O líder da oposição na Câmara dos Deputados, Luciano Zucco (PL-RS), afirmou nesta segunda-feira (1º) que o Congresso Nacional está em “guerra” contra o presidente Luiz Inácio Lula da Silva. A declaração ocorre após o governo acionar o Supremo Tribunal Federal (STF) para tentar reverter a decisão do Legislativo que derrubou um decreto presidencial sobre o Imposto sobre Operações Financeiras (IOF).
A Advocacia-Geral da União (AGU) ingressou com uma Ação Direta de Constitucionalidade (ADC) no STF, buscando garantir a legalidade do decreto que aumentava a alíquota do IOF sobre transações de crédito. A medida havia sido rejeitada pelo Congresso na semana passada, com forte articulação da oposição e de setores do centrão.
Zucco classificou o recurso como uma “afronta inaceitável ao Poder Legislativo” e um “grave atentado à democracia”. Para o deputado, a decisão do governo federal de recorrer à Justiça representa uma tentativa de “judicializar” uma pauta política já rejeitada pelo Parlamento.

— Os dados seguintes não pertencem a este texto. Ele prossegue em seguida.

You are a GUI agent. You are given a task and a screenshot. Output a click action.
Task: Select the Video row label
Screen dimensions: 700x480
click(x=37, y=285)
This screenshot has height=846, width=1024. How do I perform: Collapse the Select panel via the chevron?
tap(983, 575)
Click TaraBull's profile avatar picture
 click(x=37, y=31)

“O Congresso saberá reagir à altura”, declarou o parlamentar. Entre as medidas anunciadas estão a convocação do ministro da Fazenda, Fernando Haddad, para prestar esclarecimentos à Câmara, além da promessa de promover uma “obstrução total” das votações, tanto na Câmara quanto no Senado.

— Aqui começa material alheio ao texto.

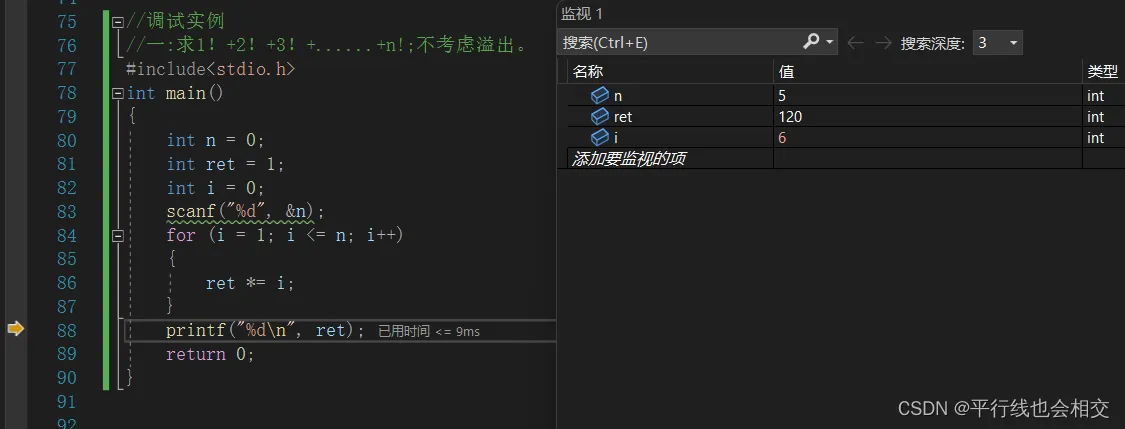
Task: Click the 类型 column header
Action: click(1102, 72)
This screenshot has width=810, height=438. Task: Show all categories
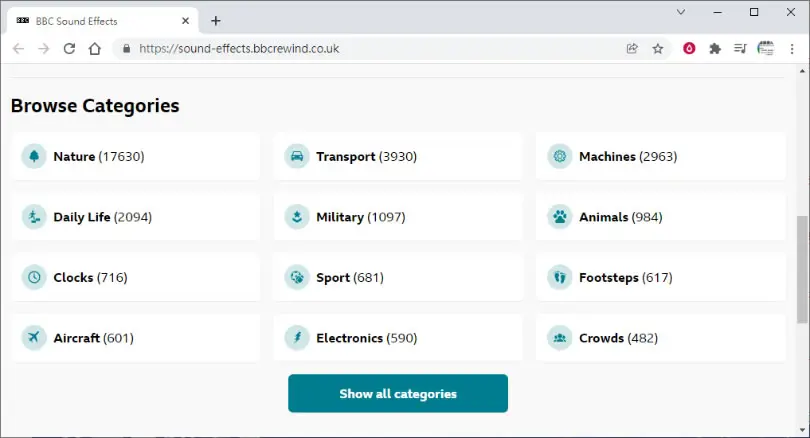click(x=398, y=394)
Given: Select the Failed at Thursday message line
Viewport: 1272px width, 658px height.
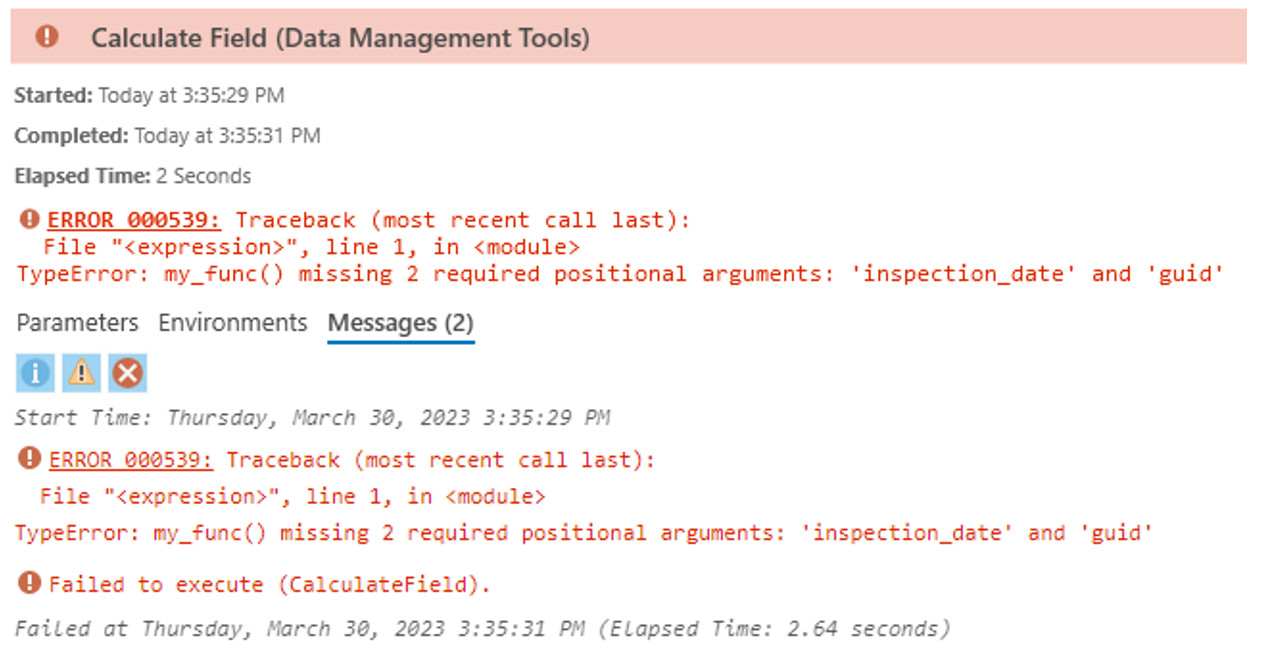Looking at the screenshot, I should [x=482, y=629].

Nos bastidores, parlamentares veem o gesto do Palácio do Planalto como uma escalada na tensão entre os Poderes, e alertam para os riscos institucionais de confrontos abertos com o Judiciário como mediador de impasses políticos.
Procurado, o governo ainda não se manifestou oficialmente sobre as críticas. A AGU, por sua vez, argumenta que o decreto está dentro dos limites legais e que a ação visa garantir segurança jurídica às políticas fiscais.
O episódio agrava o já delicado equilíbrio entre o Executivo e o Legislativo, em um momento de intensas disputas em torno da agenda econômica e das prerrogativas constitucionais de cada poder.